Il cambio USD/CHF rimane stabile dopo che le vendite al dettaglio reali in Svizzera sono state più deboli del previsto, aumentando del 2,3% su base annua a novembre. Questo è inferiore al previsto 2,9%, ma superiore al precedente aumento del 2,2% (rivisto da un aumento del 2,7%). Lunedì la coppia oscilla intorno a 0,7940 durante le ore europee.

Il franco svizzero (CHF) potrebbe guadagnare terreno rispetto al dollaro statunitense (USD) in un contesto di crescenti tensioni tra Ucraina e Russia. Il ministero della Difesa russo ha affermato che l’Ucraina ha attaccato Mosca quotidianamente con droni nel 2026, segnando un’escalation rispetto a precedenti attacchi sporadici. Le difese aeree russe hanno distrutto 57 droni sulla regione di Mosca entro la mezzanotte di domenica, dei 437 intercettati a livello nazionale. L’Ucraina non ha commentato, ma Kiev ha utilizzato sempre più droni a lungo raggio per colpire in profondità la Russia, secondo The Guardian.

Il biglietto verde è in rialzo sulla scia della domanda di beni rifugio, il che potrebbe essere dovuto alle rinnovate tensioni geopolitiche in seguito alla cattura del presidente venezuelano Nicolas Maduro da parte degli Stati Uniti. L’attenzione sarà focalizzata sui dati PMI manifatturieri dell’ISM statunitense, previsti più avanti nella sessione nordamericana.

La CNN ha riferito nel fine settimana che l’amministrazione del presidente degli Stati Uniti Donald Trump ha lanciato un “attacco su larga scala contro il Venezuela” e ha arrestato il presidente Maduro senza l’approvazione del Congresso per far fronte alle accuse. Trump ha affermato che gli Stati Uniti gestiranno il Venezuela fino a quando non sarà raggiunta una transizione sicura, ordinata e sensata.

Il Guardian ha riferito lunedì che il presidente Trump ha avvertito Washington che lancerà un nuovo intervento militare se il presidente ad interim del Venezuela, Delcy Rodríguez, non avesse rispettato le richieste degli Stati Uniti. Ha anche fatto commenti sulla leadership della Colombia, ha lanciato l’idea dell'”Operazione Colombia”, ha criticato il Messico per non aver agito insieme e ha suggerito che Cuba era sull’orlo del collasso.

Indicatore economico

Vendite al dettaglio reali (anno su anno)

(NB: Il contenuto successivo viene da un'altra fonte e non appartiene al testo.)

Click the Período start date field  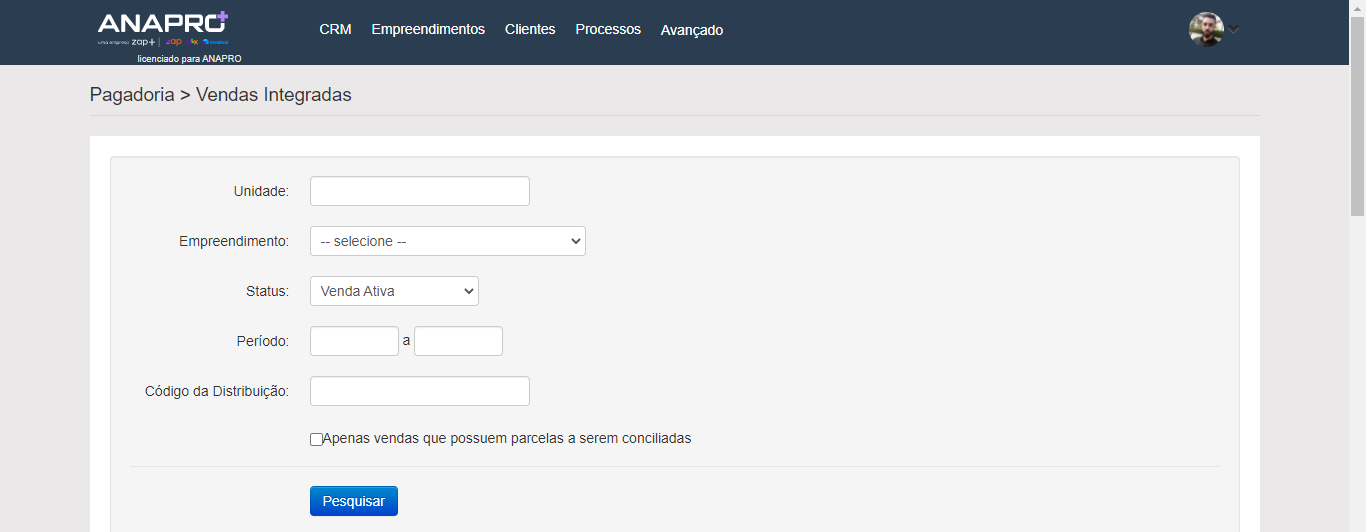[x=354, y=341]
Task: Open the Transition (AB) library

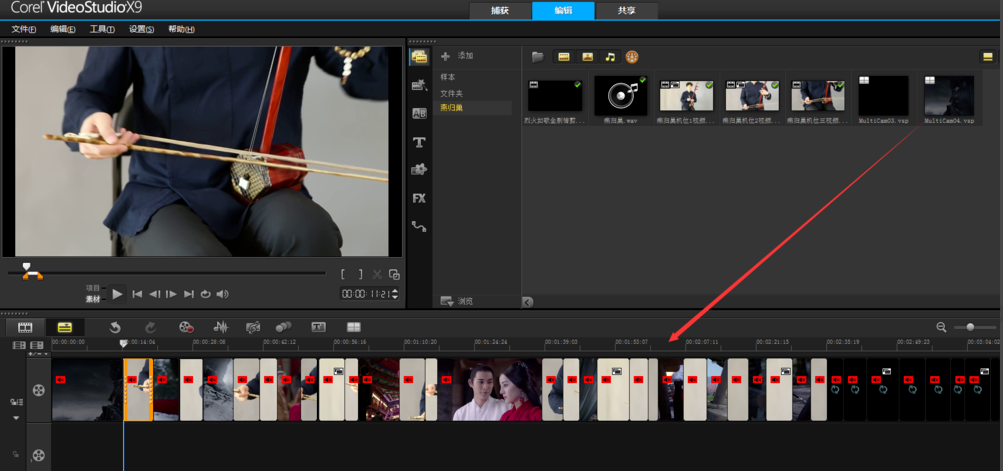Action: click(419, 114)
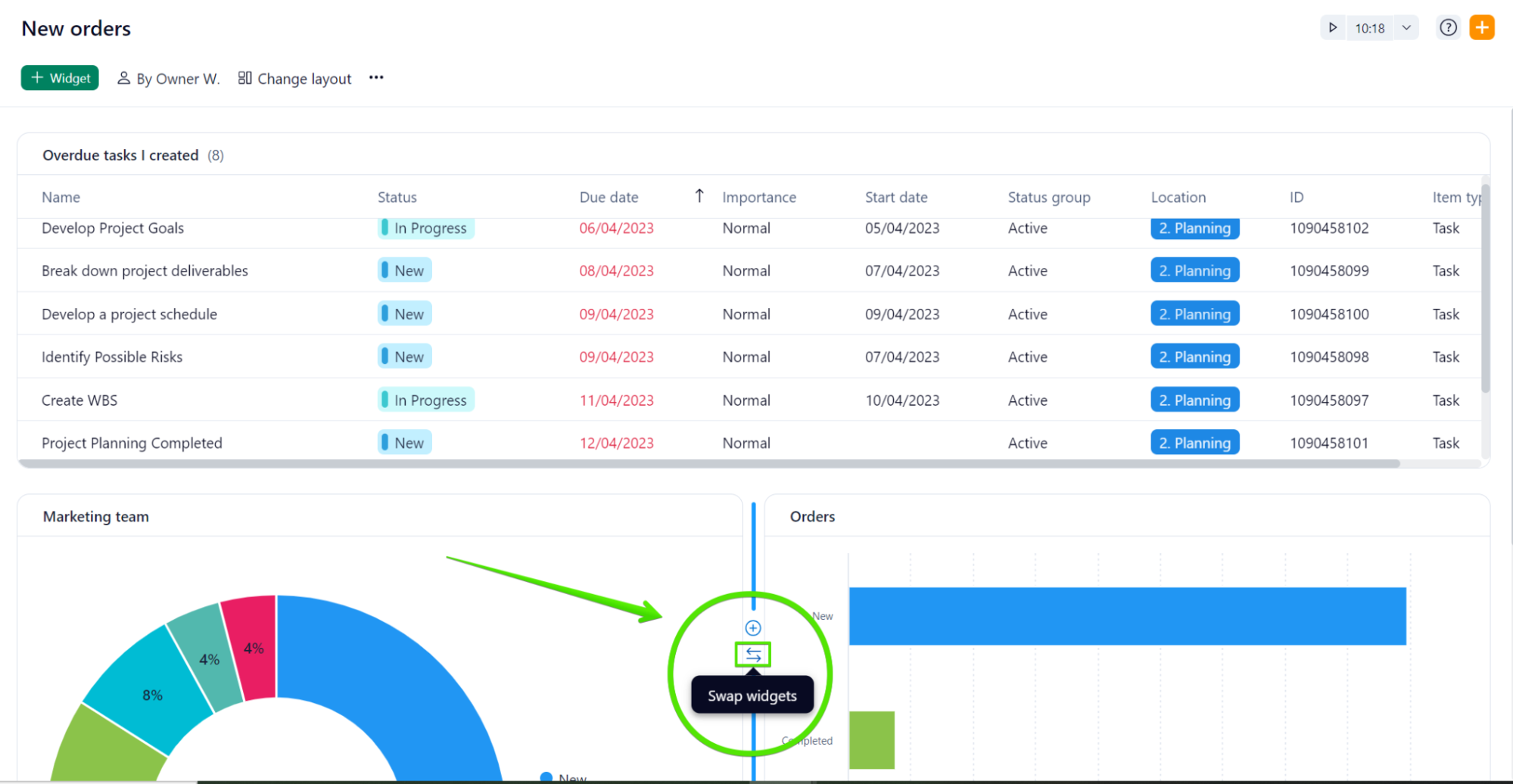The width and height of the screenshot is (1513, 784).
Task: Open the help question mark icon
Action: [1448, 28]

Le vendite al dettaglio pubblicate dal Ufficio federale di statistica misura mensilmente la quantità di beni venduti dai commercianti al dettaglio in Svizzera. Le variazioni delle vendite al dettaglio sono ampiamente considerate un indicatore della spesa dei consumatori. Le variazioni percentuali riflettono il tasso di variazione di queste vendite, con il valore dell’anno precedente che confronta i volumi di vendita nel mese di riferimento con quelli dello stesso mese dell’anno precedente. Generalmente, un valore elevato è considerato rialzista per il franco svizzero (CHF), mentre un valore basso è considerato ribassista.